Raccontata così, non si vede in che cosa gli Stati Uniti stiano diventando simili all’Europa – come dovrebbero per la felicità di «quelli di sinistra». In Europa chi non va all’ospedale pubblico perché può usufruire di quello privato rinuncia temporaneamente a un suo diritto, ma, si noti, l’opzione dell’ospedale pubblico è sempre alla sua portata e al massimo paga un ticket. Né si vede in che cosa consista lo statalismo di Obama – come dovrebbe essere per l’infelicità di «quelli di destra». Il costo della riforma, che ruota comunque intorno a un sistema privato, è pari a circa mille miliardi di dollari, ma spalmati su dieci anni.
La riforma di Obama segue il solco di quella di Eisenhower e di Nixon. Il primo prese la decisione di considerare le assicurazioni un costo per le imprese, e quindi ritenne di spingere, con un incentivo fiscale, la diffusione delle polizze ai dipendenti. Il secondo prese la decisione di spingere le imprese a offrire pacchetti assicurativi ai propri dipendenti. Dunque abbiamo polizze che pagano i servizi sanitari, ma non abbiamo l’erogazione diretta degli stessi, come invece avviene in Europa. E così, alla fine, funziona anche la riforma di Obama, che estende la copertura, ma non muta il meccanismo di erogazione. Le società d’assicurazioni possono perciò, se ritengono che vi siano buone ragioni, negare i rimborsi: può accadere che con una polizza «media» si finisca per non avere nulla, o poco. Il «diritto alla salute» finisce col seguire il regolamento di un’azienda privata.

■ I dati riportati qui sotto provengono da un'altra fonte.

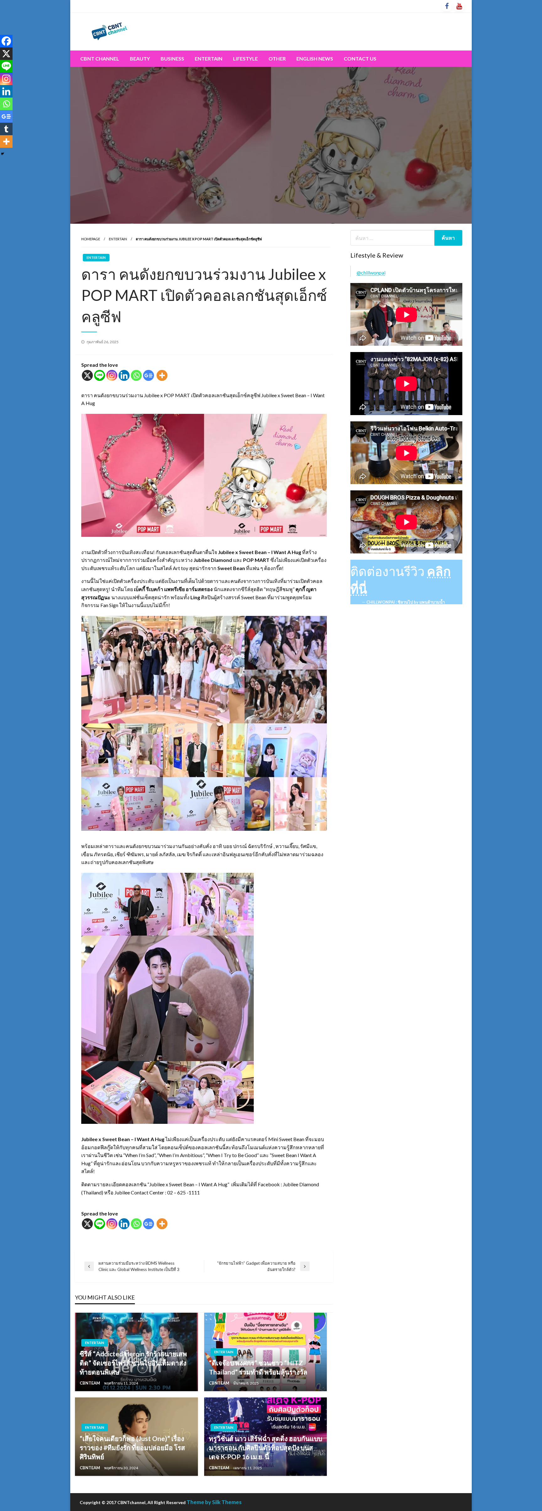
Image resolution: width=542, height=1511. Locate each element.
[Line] (99, 375)
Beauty (140, 58)
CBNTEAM (90, 1383)
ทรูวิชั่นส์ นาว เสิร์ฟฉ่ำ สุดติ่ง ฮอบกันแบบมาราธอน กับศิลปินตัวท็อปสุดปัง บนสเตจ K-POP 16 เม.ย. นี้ (265, 1447)
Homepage (90, 239)
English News (314, 58)
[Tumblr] (6, 129)
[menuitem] (100, 59)
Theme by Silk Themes (214, 1502)
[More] (162, 375)
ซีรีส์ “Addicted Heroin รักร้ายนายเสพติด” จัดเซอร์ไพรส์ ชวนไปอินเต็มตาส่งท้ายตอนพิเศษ (133, 1363)
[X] (87, 375)
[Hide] (2, 153)
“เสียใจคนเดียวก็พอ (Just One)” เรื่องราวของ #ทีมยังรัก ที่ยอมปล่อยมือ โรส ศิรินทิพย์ (132, 1447)
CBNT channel (99, 58)
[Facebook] (6, 41)
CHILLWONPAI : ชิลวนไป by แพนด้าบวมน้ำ (405, 602)
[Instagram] (111, 375)
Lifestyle (245, 58)
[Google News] (148, 375)
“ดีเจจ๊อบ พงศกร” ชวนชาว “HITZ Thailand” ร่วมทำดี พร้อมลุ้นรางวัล (258, 1367)
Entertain (208, 58)
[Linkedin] (124, 375)
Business (172, 58)
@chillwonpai (371, 272)
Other (277, 58)
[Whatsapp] (136, 375)
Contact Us (360, 58)
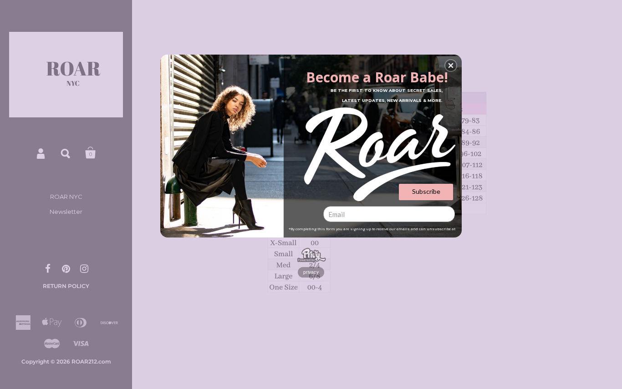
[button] (450, 65)
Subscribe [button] (426, 191)
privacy (311, 272)
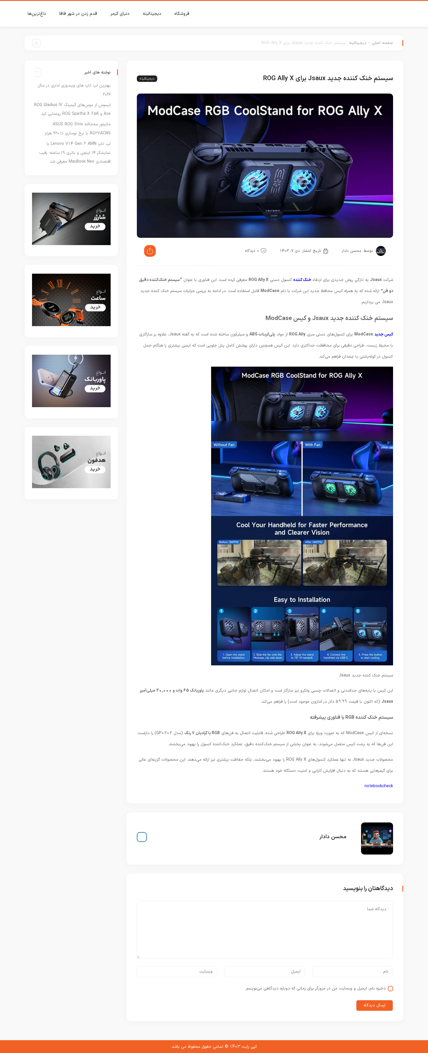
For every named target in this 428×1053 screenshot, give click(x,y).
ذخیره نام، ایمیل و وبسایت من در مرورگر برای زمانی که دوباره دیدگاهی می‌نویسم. (315, 988)
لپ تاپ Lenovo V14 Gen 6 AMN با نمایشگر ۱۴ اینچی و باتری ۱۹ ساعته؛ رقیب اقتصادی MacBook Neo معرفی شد (75, 153)
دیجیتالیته (152, 13)
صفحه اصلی (382, 43)
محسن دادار (351, 251)
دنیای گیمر (120, 13)
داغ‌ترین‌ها (37, 13)
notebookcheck (379, 786)
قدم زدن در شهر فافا (78, 13)
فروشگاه (182, 13)
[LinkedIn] (142, 837)
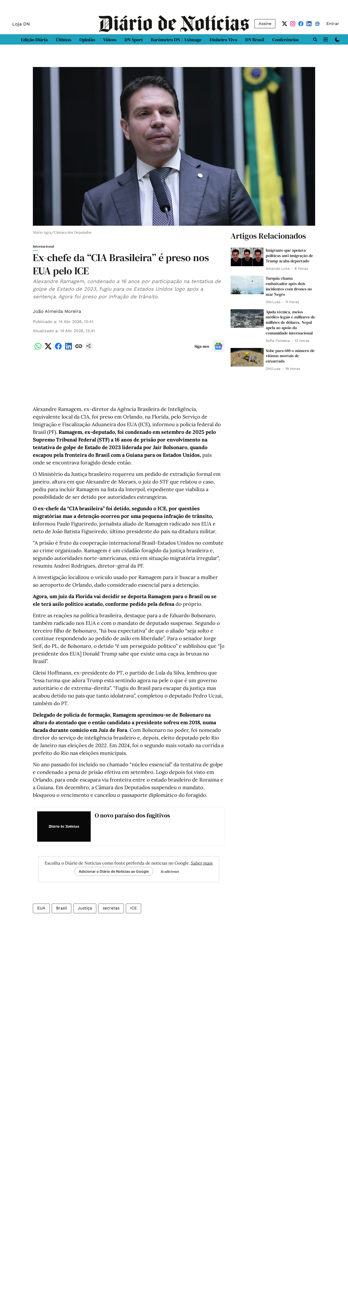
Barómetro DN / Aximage (176, 39)
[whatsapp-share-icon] (38, 348)
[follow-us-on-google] (218, 346)
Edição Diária (34, 39)
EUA (41, 908)
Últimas (63, 39)
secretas (111, 908)
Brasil (61, 908)
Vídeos (109, 39)
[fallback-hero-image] (247, 257)
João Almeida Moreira (57, 311)
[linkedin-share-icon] (68, 348)
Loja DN (21, 23)
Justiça (85, 908)
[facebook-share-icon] (58, 348)
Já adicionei (169, 871)
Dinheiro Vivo (223, 39)
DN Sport (134, 39)
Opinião (87, 39)
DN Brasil (254, 39)
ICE (133, 908)
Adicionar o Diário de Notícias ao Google (114, 871)
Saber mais (202, 863)
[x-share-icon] (48, 348)
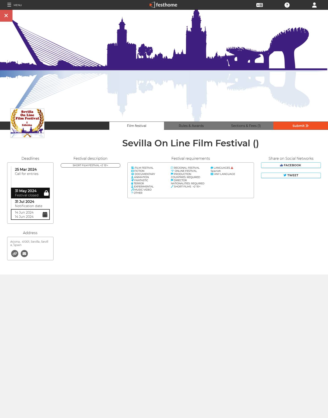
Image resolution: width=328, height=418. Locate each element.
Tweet (292, 175)
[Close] (6, 16)
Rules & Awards (191, 126)
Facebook (292, 165)
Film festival (136, 126)
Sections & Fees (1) (246, 126)
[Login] (314, 4)
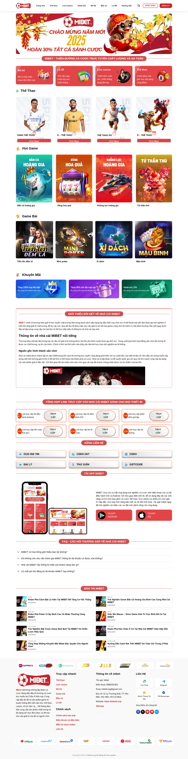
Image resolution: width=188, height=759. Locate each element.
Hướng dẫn (127, 6)
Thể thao (54, 6)
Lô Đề (114, 6)
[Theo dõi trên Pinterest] (147, 712)
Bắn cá (104, 6)
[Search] (138, 5)
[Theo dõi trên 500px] (157, 712)
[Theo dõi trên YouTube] (152, 712)
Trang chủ (40, 6)
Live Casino (67, 6)
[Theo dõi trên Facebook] (138, 712)
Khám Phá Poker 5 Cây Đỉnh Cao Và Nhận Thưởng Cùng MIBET (56, 615)
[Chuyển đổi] (18, 552)
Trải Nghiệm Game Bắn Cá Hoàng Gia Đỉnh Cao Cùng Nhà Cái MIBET (138, 601)
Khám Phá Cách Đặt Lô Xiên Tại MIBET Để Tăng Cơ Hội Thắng (59, 599)
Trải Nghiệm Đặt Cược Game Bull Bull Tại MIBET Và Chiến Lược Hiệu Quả (57, 630)
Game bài (82, 6)
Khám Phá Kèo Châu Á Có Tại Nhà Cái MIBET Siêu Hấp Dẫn (137, 629)
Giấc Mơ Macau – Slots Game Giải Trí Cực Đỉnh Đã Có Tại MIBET (136, 615)
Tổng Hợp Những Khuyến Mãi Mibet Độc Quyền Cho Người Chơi (58, 645)
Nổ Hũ (93, 6)
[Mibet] (23, 6)
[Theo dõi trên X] (143, 712)
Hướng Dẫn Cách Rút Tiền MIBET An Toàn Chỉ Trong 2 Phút (137, 643)
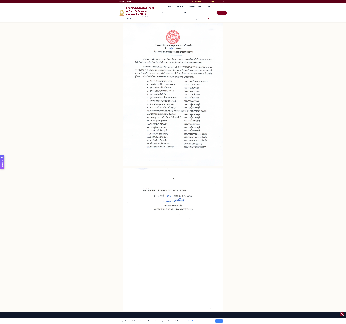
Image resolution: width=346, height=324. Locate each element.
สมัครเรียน (222, 13)
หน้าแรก (170, 7)
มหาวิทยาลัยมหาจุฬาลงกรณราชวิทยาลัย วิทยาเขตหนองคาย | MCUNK (139, 11)
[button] (2, 162)
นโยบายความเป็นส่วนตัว (186, 321)
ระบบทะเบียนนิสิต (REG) (198, 1)
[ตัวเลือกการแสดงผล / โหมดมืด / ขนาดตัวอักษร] (342, 314)
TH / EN (218, 1)
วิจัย (209, 7)
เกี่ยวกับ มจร (180, 7)
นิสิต (178, 13)
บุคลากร (200, 7)
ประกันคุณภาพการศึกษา (166, 13)
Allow (219, 321)
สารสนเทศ (194, 13)
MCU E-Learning (210, 1)
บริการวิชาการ (205, 13)
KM (185, 13)
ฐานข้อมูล (199, 19)
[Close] (225, 321)
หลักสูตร (191, 7)
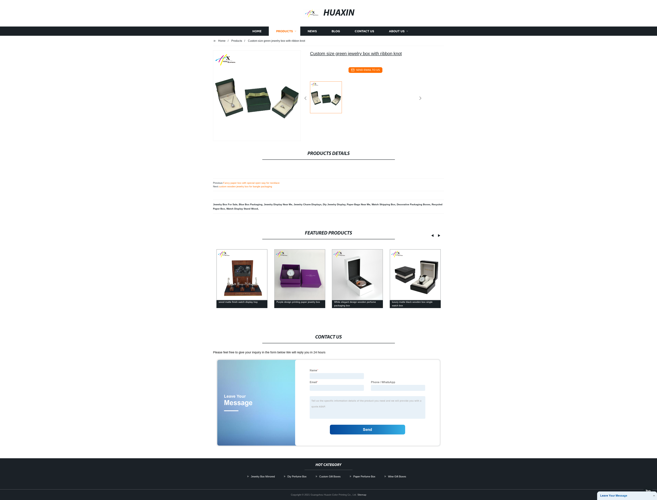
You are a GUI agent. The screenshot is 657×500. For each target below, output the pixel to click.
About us (397, 31)
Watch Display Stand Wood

Chi è in grado di pagare l’assicurazione non chiede nulla agli altri. Punto. I poveri e gli anziani sono, invece, aiutati per «compassione». E nessuno contesta la cosa. Si può discutere quanto si debba spendere per i «non poveri non anziani», perché essi non siano «discriminati» nel campo della salute. Alla fine, non si vede il «passaggio epocale» della riforma sanitaria di Obama. Salvo che non si segua questo ragionamento.
Da Reagan in poi, la politica era diventata «il problema» e non «la soluzione». Dopo la crisi finanziaria, la politica – vero o falso che sia – sta diventando «la soluzione» e non più «il problema». La politica ha infatti salvato le banche «troppo grandi per fallire», ma non quelle piccole, e due delle tre grandi case automobilistiche. Ha poi incrementato i trasferimenti alle famiglie, sotto forma di sussidi di disoccupazione, come non era mai accaduto nel secondo dopoguerra. La riforma di Obama, per quanto ruoti intorno al sistema privato delle assicurazioni, sembra spingere nella direzione di un maggior intervento pubblico. Intervento pubblico che ad alcuni piace «per principio», ad altri dispiace, sempre «per principio».